Entries for locating words and elements
-*-

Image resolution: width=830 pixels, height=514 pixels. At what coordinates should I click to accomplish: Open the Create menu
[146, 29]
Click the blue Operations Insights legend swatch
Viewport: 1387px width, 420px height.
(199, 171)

-*-

## Stated exercise
Please lay out the rows above as a numbered list, leaving out any blank lines.

## Solution
1. Image resolution: width=830 pixels, height=514 pixels. At what coordinates should I click to accomplish: Open the Create menu
2. [146, 29]
3. Click the blue Operations Insights legend swatch
4. Viewport: 1387px width, 420px height.
5. (199, 171)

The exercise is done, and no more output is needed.